If you think that snowboarding is a young person’s sport, you should have a word with Isabel Clark Ribeiro.
The 37-year old snowboarding veteran will be heading to Sochi, Russia, to compete in her third Olympic Games, and hopefully redeem herself after a horrifying crash and knee injury suffered in a boardercross race at Vancouver in 2010.
“I lost my confidence and it was very difficult to recover my confidence since I was feeling a lot of pain,” Clark Ribeiro said. “I decided that I really wanted to go for another Olympics and I real worked hard in the physical training so I am really strong now so I feel that my joints and body are really strong and that gives me confidence.”

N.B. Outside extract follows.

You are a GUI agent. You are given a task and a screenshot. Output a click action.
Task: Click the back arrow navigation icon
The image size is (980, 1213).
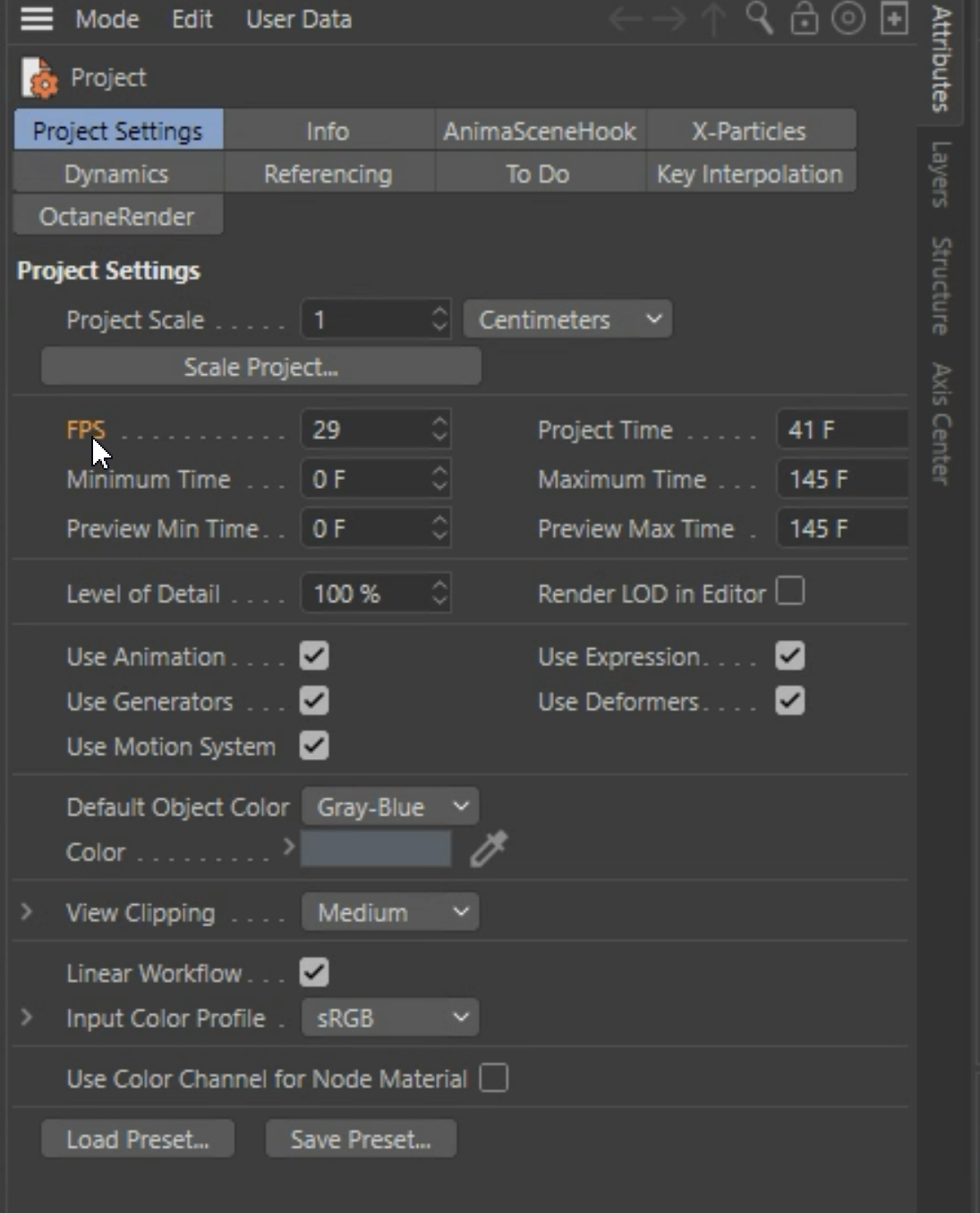click(x=626, y=19)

It seems strange that one of snowboarding’s longest-active professional athletes comes from Brazil, a land famed for Ipanema, Copacabana and other sun-drenched beaches, the humid Amazon rain forest and the sultry Carnaval in Rio de Janeiro. But the bizarreness is even more apparent when one finds that with 13 men and women, Brazil has the largest delegation of athletes heading to Sochi from Latin America.
For her part, Clark Ribeiro learned to snowboard while visiting her brother in California in 1994 at the age of 18. While she initially started skiing, the Brazilian found that the board appealed to her more, and she soon developed a passion for the sport despite numerous injuries, including breaking her arm in 2001 and 2004 and spraining her knee in the 2001/02 season, which required a three-month recovery.

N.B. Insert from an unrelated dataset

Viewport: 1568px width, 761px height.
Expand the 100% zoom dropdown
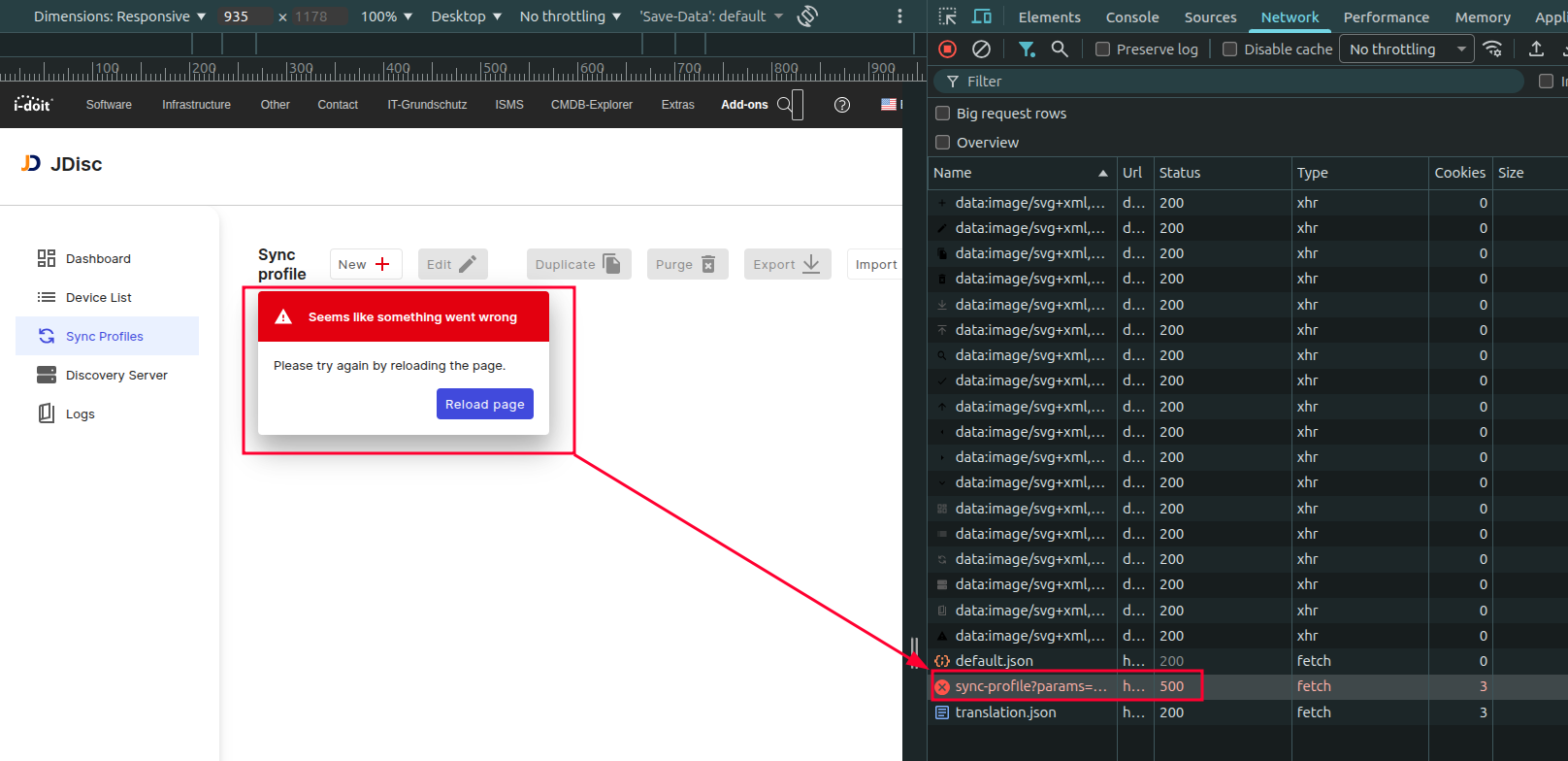[386, 17]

She made her professional debut in boardercross – a discipline in which snowboarders race down a hill filled with jumps similar to a motocross track – in 1997 at the Bud Light Grand Prix in the U.S. and has been a mainstay in the racing ranks pretty much ever since.
While Clark Ribeiro has had her share of wins, her biggest accomplishment may be her longevity. She placed ninth in boardercross at the 2006 Olympics in Torino, Italy, and has maintained top ten positions throughout her career on the FIS World Cup. She made her first X-Games appearance in 2012.
Clark Ribeiro’s Olympic dream has also been helped by Olympic Solidarity, an International Olympic Committee initiative whose goal is to give talented athletes from disadvantaged national Olympic teams an equal chance of reaching and succeeding at the Games.
“If I didn’t have that support I probably wouldn’t have improved that much in the last few years,” she said.
And for anyone thinking that Clark Ribeiro is heading to Sochi just to enjoy her time at the games, they better think again.
“I feel that I’m in a really good phase of my career,” she said. “I feel strong, I feel ready, and I’m in a good moment ... I can’t wait to go to Sochi.”